Serve, eccome.
Il nulla cosmico che certi fenomeni dell’apparenza ostentano senza imbarazzo, come fosse il loro lato migliore, anche se i più non sembrano disposti a riconoscerlo, forse timorosi dell’orrida piega evolutiva che potrebbe prendere l’umanità, è a volte utile alle masse: l’esempio è talmente poco edificante, privo di qualità o di virtù, che ognuno si sente, in cuor suo, di poterlo eguagliare e, perché no, battere, anche facendo poco, avendo meno, non potendo, al contrario di quei personaggi, esibire lussi.
È difficile invidiare, tra gli altri, Gianluca Vacchi, anche per chi avrebbe forse motivo di farlo, desiderando molti dei piaceri che egli sfoggia. C’è chi invidia quel lusso ad altri, ma non a lui.
Anzi, tra poveri Vacchi riscuote poca simpatia e nessuna ammirazione… A volte tenerezza per le penose messinscene, risultando celebre più per sue esibite, fossero pure artefatte, tare psicologiche che per il tenore di vita, per le sue qualità o per il suo talento.
Chiunque è sicuro, trovandosi a essere ricco come Vacchi, che saprebbe spendere tutti quei soldi meglio di lui, tanto da dubitare che sarebbe davvero così bello averne e che sia un vanto, e non una cosa di cui vergognarsi, essere così ricchi ma apparire così sciocchi.

Righe di dati:
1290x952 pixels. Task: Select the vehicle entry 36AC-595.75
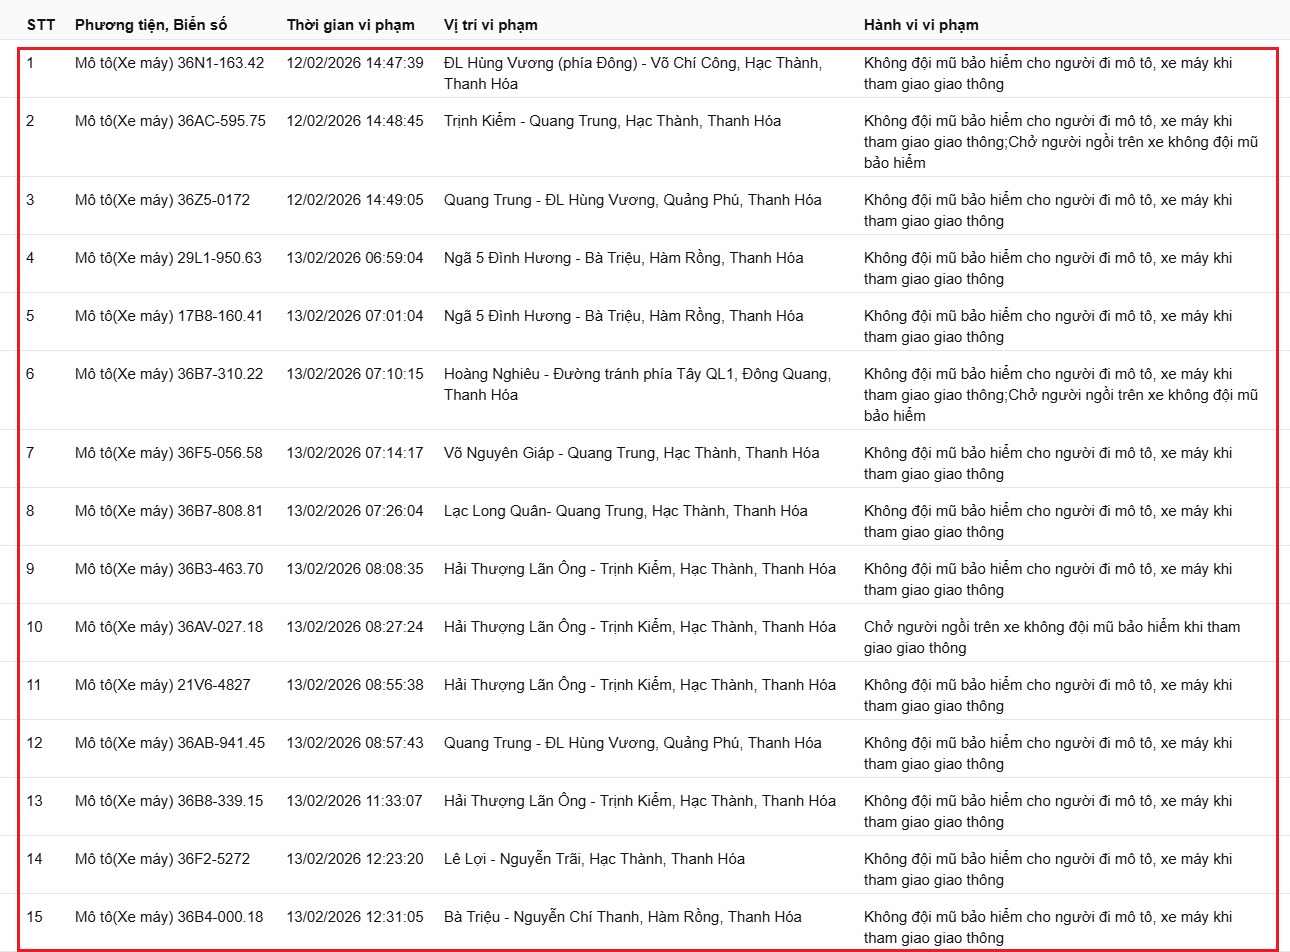pos(170,121)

Compito: Riscrivi il tratto del brano da "Serve, eccome." fino a "personaggi, esibire lussi.", sostituendo "masse" con "folle". L'elenco riportato sopra è materiale a parte, distinto dal brano.

Soluzione del compito:
Serve, eccome.
Il nulla cosmico che certi fenomeni dell’apparenza ostentano senza imbarazzo, come fosse il loro lato migliore, anche se i più non sembrano disposti a riconoscerlo, forse timorosi dell’orrida piega evolutiva che potrebbe prendere l’umanità, è a volte utile alle folle: l’esempio è talmente poco edificante, privo di qualità o di virtù, che ognuno si sente, in cuor suo, di poterlo eguagliare e, perché no, battere, anche facendo poco, avendo meno, non potendo, al contrario di quei personaggi, esibire lussi.